Capetown is rather pretty, but beyond words untidy and out of repair. As it is neither drained nor paved, it won't do in hot weather; and I shall migrate 'up country' to a Dutch village. Mrs. J-, who is Dutch herself, tells me that one may board in a Dutch farm-house very cheaply, and with great comfort (of course eating with the family), and that they will drive you about the country and tend your horses for nothing, if you are friendly, and don't treat them with ENGELSCHE HOOG-MOEDIGHEID.

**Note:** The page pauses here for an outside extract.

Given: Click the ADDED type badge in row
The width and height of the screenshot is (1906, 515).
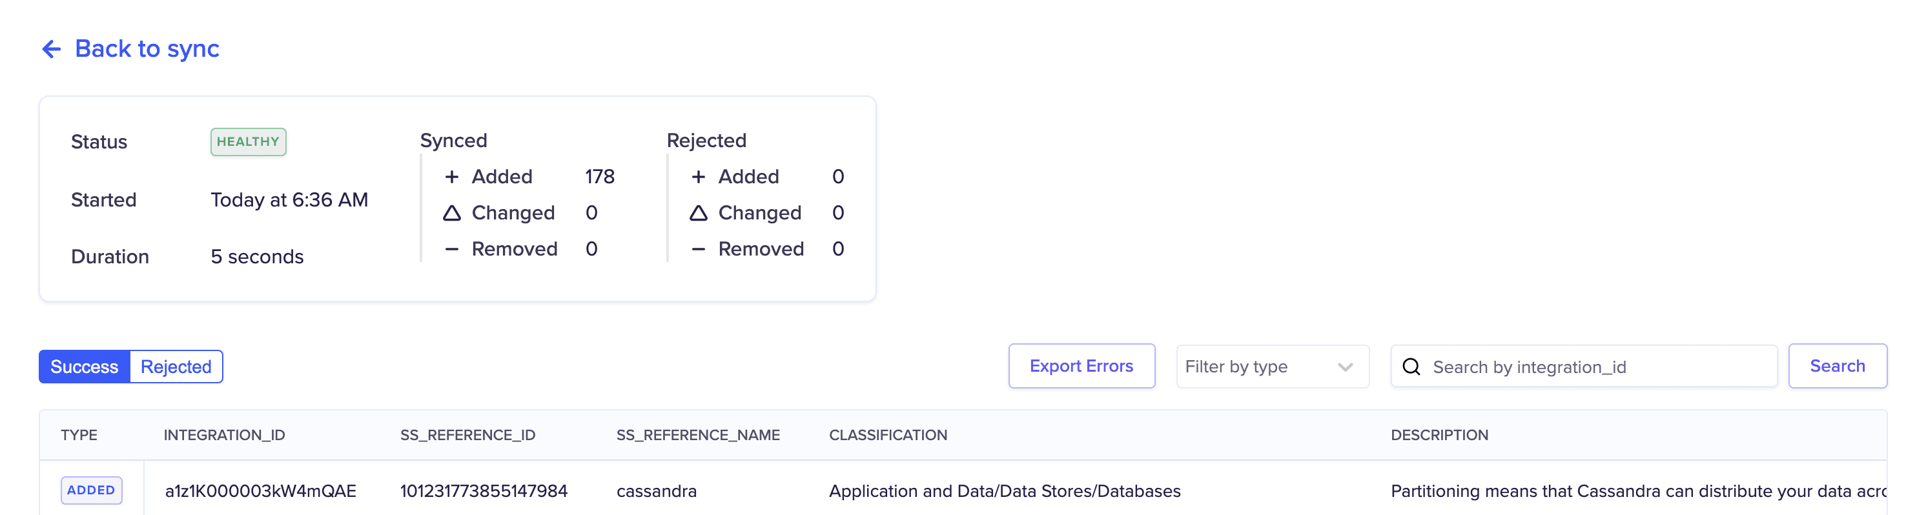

Oct. 19th. - The packet came in last night, but just in time to save the fine of 50L. per diem, and I got your welcome letter this morning. I have been coughing all this time, but I hope I shall improve. I came out at the very worst time of year, and the weather has been (of course) 'unprecedentedly' bad and changeable. But when it IS fine it is quite celestial; so clear, so dry, so light. Then comes a cloud over Table Mountain, like the sugar on a wedding-cake, which tumbles down in splendid waterfalls, and vanishes unaccountably halfway; and then you run indoors and shut doors and windows, or it portends a 'south-easter', i.e. a hurricane, and Capetown disappears in impenetrable clouds of dust. But this wind coming off the hills and fields of ice, is the Cape doctor, and keeps away cholera, fever of every sort, and all malignant or infectious diseases. Most of them are unknown here. Never was so healthy a place; but the remedy is of the heroic nature, and very disagreeable. The stones rattle against the windows, and omnibuses are blown over on the Rondebosch road.
A few days ago, I drove to Mr. V-'s farm. Imagine St. George's Hill, and the most beautiful bits of it, sloping gently up to Table Mountain, with its grey precipices, and intersected with Scotch burns, which water it all the year round, as they come from the living rock; and sprinkled with oranges, pomegranates, and camelias in abundance. You drive through a mile or two as described, and arrive at a square, planted with rows of fine oaks close together; at the upper end stands the house, all on the ground-floor, but on a high stoep: rooms eighteen feet high; the old slave quarters on each side; stables, &c., opposite; the square as big as Belgrave Square, and the buildings in the old French style.
We then went on to Newlands, a still more beautiful place. Immense trenching and draining going on - the foreman a Caffre, black as ink, six feet three inches high, and broad in proportion, with a staid, dignified air, and Englishmen working under him! At the streamlets there are the inevitable groups of Malay women washing clothes, and brown babies sprawling about. Yesterday, I should have bought a black woman for her beauty, had it been still possible. She was carrying an immense weight on her head, and was far gone with child; but such stupendous physical perfection I never even imagined. Her jet black face was like the Sphynx, with the same mysterious smile; her shape and walk were goddess-like, and the lustre of her skin, teeth, and eyes, showed the fulness of health; - Caffre of course. I walked after her as far as her swift pace would let me, in envy and admiration of such stately humanity.